What struck me after the considerable buzz wore off was the philosophical distance between master and student, in which the student learns how to use tools but the master imagines a new plan and designs new tools to bring it to life. In the excitement of the moment, even the coaches among us were students again. There was more to learn than we were ready to absorb at the time. I barely managed not to fixate on numbers and grip and details, but to get something out of the whole picture. I'd love to sit under those coaches in that format one more time to pick up where we left off.
1. Programming
Anton was several minutes into drawing out a training program that he uses with himself and his students before I recognized it as linear periodization with 2-week mesocycles.

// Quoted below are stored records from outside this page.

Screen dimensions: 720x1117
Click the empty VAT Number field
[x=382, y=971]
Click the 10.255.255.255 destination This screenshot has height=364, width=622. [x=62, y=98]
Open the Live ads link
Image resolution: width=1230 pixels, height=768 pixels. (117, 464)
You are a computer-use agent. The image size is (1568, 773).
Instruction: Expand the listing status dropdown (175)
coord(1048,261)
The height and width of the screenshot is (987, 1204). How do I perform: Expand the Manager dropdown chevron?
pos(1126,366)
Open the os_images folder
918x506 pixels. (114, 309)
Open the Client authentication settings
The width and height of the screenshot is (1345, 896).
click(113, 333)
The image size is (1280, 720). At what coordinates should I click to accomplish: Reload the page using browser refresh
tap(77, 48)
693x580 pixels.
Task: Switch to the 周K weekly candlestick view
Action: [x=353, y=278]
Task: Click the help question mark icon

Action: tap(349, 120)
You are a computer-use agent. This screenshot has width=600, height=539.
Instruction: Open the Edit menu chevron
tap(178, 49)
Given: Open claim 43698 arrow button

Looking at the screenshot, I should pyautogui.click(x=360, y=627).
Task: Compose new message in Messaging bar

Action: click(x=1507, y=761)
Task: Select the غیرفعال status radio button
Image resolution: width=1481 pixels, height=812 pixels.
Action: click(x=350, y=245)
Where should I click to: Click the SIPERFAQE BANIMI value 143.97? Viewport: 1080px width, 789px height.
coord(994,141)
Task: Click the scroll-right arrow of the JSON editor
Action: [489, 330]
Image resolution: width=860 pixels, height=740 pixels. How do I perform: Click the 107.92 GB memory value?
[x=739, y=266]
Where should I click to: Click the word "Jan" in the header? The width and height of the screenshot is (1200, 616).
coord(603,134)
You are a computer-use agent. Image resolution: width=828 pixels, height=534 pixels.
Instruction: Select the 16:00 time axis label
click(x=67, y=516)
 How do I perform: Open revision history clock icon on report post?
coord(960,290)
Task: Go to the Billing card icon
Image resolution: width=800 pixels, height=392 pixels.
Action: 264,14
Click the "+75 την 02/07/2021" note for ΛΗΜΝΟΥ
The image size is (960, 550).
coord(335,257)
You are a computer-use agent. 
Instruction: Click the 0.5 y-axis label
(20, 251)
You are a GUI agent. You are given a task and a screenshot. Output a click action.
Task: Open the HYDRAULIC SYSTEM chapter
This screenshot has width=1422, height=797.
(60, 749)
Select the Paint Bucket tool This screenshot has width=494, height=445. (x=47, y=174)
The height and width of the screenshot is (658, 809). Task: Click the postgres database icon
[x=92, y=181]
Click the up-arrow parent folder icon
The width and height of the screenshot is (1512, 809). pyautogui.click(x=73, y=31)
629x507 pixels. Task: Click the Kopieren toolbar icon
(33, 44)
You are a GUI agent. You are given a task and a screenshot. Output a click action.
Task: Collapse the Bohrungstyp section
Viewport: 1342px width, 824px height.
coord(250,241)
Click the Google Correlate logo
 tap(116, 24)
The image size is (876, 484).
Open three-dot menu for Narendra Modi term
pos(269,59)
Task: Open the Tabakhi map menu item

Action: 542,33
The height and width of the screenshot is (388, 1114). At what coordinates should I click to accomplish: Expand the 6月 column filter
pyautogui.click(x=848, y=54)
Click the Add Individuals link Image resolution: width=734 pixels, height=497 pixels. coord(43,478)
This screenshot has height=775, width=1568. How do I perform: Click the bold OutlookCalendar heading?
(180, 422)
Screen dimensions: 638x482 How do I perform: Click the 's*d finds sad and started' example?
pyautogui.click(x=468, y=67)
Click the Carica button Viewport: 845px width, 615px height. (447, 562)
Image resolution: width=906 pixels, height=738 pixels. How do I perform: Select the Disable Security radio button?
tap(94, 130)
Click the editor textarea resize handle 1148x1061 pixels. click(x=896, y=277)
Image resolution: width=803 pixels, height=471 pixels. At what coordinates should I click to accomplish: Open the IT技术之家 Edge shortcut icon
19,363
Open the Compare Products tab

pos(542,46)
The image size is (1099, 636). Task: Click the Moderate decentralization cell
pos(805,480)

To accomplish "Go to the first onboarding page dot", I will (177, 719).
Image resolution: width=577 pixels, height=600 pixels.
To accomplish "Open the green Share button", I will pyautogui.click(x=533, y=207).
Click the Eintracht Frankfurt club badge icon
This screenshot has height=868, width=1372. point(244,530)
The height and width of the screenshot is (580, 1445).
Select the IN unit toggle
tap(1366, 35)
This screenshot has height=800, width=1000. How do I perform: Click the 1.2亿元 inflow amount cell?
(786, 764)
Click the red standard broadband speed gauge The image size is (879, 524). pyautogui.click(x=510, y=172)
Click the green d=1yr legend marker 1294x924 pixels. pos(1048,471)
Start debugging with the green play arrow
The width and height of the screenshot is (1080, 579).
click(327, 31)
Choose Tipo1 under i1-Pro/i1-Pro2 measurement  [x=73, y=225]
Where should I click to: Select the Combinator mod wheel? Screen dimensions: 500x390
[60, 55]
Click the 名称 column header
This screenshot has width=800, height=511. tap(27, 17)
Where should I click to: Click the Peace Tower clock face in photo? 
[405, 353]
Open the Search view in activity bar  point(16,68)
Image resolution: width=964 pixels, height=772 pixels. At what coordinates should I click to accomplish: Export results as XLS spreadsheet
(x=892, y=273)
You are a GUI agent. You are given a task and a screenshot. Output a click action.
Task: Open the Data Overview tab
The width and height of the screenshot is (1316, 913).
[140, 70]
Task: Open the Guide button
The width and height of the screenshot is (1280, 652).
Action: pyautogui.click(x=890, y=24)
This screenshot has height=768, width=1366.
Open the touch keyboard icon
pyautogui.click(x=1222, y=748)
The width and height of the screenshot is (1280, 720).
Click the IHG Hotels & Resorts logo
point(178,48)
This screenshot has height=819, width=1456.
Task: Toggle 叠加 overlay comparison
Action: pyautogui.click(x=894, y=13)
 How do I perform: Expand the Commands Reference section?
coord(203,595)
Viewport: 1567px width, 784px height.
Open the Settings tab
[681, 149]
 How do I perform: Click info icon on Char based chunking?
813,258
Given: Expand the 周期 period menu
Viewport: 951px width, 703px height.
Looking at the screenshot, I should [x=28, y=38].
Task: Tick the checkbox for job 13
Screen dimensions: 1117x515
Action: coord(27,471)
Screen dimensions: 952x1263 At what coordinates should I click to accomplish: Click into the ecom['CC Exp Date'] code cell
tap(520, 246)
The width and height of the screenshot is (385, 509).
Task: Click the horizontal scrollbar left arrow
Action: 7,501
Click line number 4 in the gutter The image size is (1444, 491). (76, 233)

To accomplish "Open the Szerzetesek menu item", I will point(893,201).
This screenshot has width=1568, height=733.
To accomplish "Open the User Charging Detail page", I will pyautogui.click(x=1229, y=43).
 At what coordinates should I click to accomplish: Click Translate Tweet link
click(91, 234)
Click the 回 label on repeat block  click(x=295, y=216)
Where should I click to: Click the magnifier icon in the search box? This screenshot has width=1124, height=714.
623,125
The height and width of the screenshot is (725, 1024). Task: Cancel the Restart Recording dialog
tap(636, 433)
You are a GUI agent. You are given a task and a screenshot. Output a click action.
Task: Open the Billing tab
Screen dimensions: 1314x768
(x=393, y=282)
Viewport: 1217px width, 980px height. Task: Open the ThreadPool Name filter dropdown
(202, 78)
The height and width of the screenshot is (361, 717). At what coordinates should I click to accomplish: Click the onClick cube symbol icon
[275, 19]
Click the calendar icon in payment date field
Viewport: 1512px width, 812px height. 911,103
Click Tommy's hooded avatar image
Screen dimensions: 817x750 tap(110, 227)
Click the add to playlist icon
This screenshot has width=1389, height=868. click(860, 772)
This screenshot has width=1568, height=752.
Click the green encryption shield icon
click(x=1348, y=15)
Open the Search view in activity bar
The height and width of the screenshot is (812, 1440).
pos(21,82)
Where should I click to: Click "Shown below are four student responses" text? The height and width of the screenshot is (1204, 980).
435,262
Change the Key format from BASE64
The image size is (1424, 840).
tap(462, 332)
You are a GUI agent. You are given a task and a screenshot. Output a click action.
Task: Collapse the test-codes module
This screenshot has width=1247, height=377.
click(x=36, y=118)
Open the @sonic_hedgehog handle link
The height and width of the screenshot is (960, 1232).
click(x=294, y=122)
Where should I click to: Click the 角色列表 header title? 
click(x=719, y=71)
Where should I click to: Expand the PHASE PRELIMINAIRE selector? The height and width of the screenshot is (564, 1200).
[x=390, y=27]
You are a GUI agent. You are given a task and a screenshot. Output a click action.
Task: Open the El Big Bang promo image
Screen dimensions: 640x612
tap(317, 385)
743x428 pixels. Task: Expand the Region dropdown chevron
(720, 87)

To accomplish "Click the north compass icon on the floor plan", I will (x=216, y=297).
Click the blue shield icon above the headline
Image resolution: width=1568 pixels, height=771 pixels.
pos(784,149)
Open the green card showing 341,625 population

If you've read much about weightlifting or powerlifting, that phrase made sense to you. If not, then you probably spent 15 minutes copying down a blackboard of numbers that would not directly apply to you or last longer than 2 weeks.The questions that followed tended to be more arithmetic than algebra. Advanced discussions don't use numbers so much as units like minutes and comparatives like heavy / medium / light. I've seen notes from other instructors that looked just like this, so maybe it's the math teacher in me that wants to see this laid out as "Hvy bell, add 15sec; Med bell, add 30sec" instead of 32kg 18r, 28kg 42r, and so on. That may have been just me. Had we all understood this at a more symbolic level, we would have seen a 3-mo plan on the board instead of 2 wks. I believe that's a significant next step for anyone who's not under the explicit management of a knowledgeable coach.